Le dernier titre de champion du Torino en 1976 marque aussi le déclin du Torino face à son voisin la Juventus, à partir de ce moment le rapport de force se stabilise en faveur de la Vieille Dame. Un seul chiffre suffit à démontrer la supériorité récente de la Juventus : La victoire du Torino dans le derby de 2015 marquait à l’époque leur premier succès face au rival depuis 20 ans. 20 longues saisons sans victoire, tellement long.

Quelques anecdotes autour du Derby della Mole :

  • Le retour d’Alfred Dick à la Juventus a été…. houleux. Quelques supporters rancuniers de la Juventus ont enfermé l’ancien président des bianconeri dans les vestiaires. De ce fait le Suisse n’a pas pu assister au premier match de l’histoire de son équipe. Il ne pouvait que deviner ce qu’il s’y passait, en se basant sur les cris des supporters.
  • La plus grande victoire est à mettre au crédit du Torino. Le 17 novembre 1912, les Granata s’imposèrent 8-0 face à leur rival, avec des buts de Eugenio Mosso (triplé), Francisco Mosso, Enrico Ruffa (doublé pour les deux), ainsi que Enrico Debernardi.
  • Le Derby della Mole a fait l’histoire en étant le premier match officiel à être retransmis en direct à la radio. Ce fut le 15 mai 1932, à l’occasion du 29ème Derby. Le match se termina sur une victoire nette 3-0 de la Juventus.
NIcolo Carosio, commentateur du premier match officiel retransmis en radio
  • Au total les deux clubs se sont affrontés en compétition officielle à 206 reprises. 92 victoires pour la Juventus, 58 matchs nuls et 56 victoires pour le Torino. La Juve n’a perdu qu’un seul match lors des 31 derniers affrontements. La malédiction se brise ce samedi?

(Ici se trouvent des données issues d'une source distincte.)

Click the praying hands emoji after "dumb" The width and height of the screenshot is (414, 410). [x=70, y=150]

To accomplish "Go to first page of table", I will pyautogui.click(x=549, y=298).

  • Etonnamment les 14 joueurs avec le plus de derby joués sont tous italiens. Teobaldo Depetrini est celui qui en a le plus joué, avec 30 apparitions. (27 avec la Juventus, 3 avec le Torino). De même, les 9 gardiens avec le plus de clean-sheets sont italiens. Dino Zoff mène la danse avec 11 matchs sans prendre de but, devant Gianluigi Buffon (10 derbys sans encaisser de but).

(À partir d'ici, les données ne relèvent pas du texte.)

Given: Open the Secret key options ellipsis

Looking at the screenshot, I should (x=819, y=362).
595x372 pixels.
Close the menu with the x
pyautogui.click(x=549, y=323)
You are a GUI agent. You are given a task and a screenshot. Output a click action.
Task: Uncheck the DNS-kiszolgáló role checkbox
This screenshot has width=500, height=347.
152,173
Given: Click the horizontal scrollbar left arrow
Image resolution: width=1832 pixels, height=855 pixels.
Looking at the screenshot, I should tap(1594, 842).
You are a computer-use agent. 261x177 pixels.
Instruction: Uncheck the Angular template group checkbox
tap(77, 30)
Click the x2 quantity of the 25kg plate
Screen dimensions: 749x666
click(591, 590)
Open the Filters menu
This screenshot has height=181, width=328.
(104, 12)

  • Enfin le derby le plus prolifique en buts a eu lieu le 9 février 1913. Les deux équipes s’étaient quitté sur le score de 8-6 en faveur du Torino, un sacré festival.

Voilà donc pour la présentation de cette rivalité aussi ancienne que complexe. Entre identité sociale et sport, entre tradition et modernité, cette rivalité caractérise ce qu’est la ville de Turin, complète et passionnée. Un synonyme de lutte et de pouvoir, la confrontation entre la Juventus et son antagoniste venu lui disputer la suprématie, un vrai drame à l’italienne.